▶ **ЗАДАНИЯ**
**1.** Верните без изменений часть фрагмента о Москве, Петербурге и Брюсове от слов «Литературная Москва и» до слов «Петербурге, у нас.».
**2.** Сверьте с фрагментом о Москве, Петербурге и Брюсове три утверждения: (a) Москва отставала от Петербурга по времени; (b) «декаденты» быстро замолкли, а Брюсов продолжал писать и печатать; (c) с Брюсовым познакомились в Москве. На каждое ответьте «да» или «нет» и приведите решающие слова фрагмента в кавычках.

Литературная Москва и литературный Петербург всегда рознились между собой. Не то чтобы по времени: Москва вовсе не «шла» за Петербургом, опаздывая. Нет, разница более сложная, подчас неопределимая. Разница в общем темпе жизни, в мерах размаха, в различии вкусов. Многое Москва захватывала глубже и переживала длительнее. Петербург был зато зрячее и сдержаннее.

2

За книжкой «Шедевров» очень скоро последовали другие подписанные именем Брюсова. Туча «декадентов» ограничилась десятком-двумя стихотворений и рассеялась. Замолкли. А Брюсов не уставал писать и печатать. В журналы, толстые, его, как вообще «декадентов», не пускали. «Северный вестник» составлял исключение, – но он был в Петербурге!

В эти годы, до 1900-го, мы в Москву редко ездили, и с Брюсовым познакомились в Петербурге, у нас.

▶ **СОХРАНЁННЫЕ ЗАПИСИ**
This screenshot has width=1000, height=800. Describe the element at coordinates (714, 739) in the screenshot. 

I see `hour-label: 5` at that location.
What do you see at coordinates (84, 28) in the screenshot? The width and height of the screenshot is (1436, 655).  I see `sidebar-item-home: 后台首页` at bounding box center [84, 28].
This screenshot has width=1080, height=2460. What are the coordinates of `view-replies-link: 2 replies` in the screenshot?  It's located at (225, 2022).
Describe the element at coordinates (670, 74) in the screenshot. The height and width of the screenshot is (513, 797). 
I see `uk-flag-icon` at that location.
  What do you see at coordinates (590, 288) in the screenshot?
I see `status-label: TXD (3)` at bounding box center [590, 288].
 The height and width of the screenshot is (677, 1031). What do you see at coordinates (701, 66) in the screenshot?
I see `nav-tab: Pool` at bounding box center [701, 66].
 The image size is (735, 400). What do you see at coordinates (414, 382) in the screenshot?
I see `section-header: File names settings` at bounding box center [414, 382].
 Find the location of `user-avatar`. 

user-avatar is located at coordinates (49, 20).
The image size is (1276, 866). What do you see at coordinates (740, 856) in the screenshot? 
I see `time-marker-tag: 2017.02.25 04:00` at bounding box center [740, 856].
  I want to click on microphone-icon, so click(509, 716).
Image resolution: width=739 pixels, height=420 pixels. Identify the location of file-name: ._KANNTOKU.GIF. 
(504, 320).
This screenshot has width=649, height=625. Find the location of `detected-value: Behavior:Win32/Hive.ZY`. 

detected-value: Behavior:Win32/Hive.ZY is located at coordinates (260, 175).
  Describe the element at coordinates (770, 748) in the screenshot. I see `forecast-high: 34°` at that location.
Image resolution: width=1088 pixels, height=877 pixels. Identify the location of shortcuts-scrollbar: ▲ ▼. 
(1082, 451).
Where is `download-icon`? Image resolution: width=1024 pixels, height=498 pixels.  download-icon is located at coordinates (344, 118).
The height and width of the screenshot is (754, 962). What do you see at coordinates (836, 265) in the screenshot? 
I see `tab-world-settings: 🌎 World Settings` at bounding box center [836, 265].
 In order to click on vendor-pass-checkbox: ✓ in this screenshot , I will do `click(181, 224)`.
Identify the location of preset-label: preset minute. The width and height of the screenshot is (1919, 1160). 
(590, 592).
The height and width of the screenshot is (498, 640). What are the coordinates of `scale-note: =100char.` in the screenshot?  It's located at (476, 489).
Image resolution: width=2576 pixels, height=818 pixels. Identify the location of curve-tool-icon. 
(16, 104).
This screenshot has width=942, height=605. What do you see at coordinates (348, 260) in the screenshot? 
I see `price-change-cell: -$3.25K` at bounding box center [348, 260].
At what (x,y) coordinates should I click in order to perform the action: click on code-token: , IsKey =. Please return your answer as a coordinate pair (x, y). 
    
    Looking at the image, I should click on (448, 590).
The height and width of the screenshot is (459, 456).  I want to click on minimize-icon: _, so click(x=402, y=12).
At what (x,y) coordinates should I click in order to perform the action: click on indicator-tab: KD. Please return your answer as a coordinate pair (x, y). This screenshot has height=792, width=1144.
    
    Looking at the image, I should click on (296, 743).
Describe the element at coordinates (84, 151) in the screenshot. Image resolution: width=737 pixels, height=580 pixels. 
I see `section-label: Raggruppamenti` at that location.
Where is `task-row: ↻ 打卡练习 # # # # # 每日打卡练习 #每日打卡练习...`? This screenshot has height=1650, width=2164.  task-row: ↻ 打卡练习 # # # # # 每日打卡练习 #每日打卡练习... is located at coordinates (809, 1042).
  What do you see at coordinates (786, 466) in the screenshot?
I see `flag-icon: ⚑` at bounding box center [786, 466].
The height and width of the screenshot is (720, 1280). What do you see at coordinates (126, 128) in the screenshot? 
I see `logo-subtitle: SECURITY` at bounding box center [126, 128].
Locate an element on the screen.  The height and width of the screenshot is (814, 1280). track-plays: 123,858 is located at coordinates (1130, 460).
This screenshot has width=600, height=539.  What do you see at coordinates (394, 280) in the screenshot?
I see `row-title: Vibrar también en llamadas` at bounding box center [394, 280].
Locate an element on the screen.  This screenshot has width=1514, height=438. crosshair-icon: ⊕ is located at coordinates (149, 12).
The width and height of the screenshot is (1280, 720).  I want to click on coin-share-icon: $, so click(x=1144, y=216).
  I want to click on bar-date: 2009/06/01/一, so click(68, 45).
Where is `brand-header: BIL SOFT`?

▶ **ОТВЕТЫ ПО ЗАДАНИЯМ**
**1.**
Литературная Москва и литературный Петербург всегда рознились между собой. Не то чтобы по времени: Москва вовсе не «шла» за Петербургом, опаздывая. Нет, разница более сложная, подчас неопределимая. Разница в общем темпе жизни, в мерах размаха, в различии вкусов. Многое Москва захватывала глубже и переживала длительнее. Петербург был зато зрячее и сдержаннее.

2

За книжкой «Шедевров» очень скоро последовали другие подписанные именем Брюсова. Туча «декадентов» ограничилась десятком-двумя стихотворений и рассеялась. Замолкли. А Брюсов не уставал писать и печатать. В журналы, толстые, его, как вообще «декадентов», не пускали. «Северный вестник» составлял исключение, – но он был в Петербурге!

В эти годы, до 1900-го, мы в Москву редко ездили, и с Брюсовым познакомились в Петербурге, у нас.

**2.**
(a) Нет: «Москва вовсе не „шла“ за Петербургом, опаздывая».
(b) Да: «Замолкли. А Брюсов не уставал писать и печатать».
(c) Нет: «с Брюсовым познакомились в Петербурге, у нас».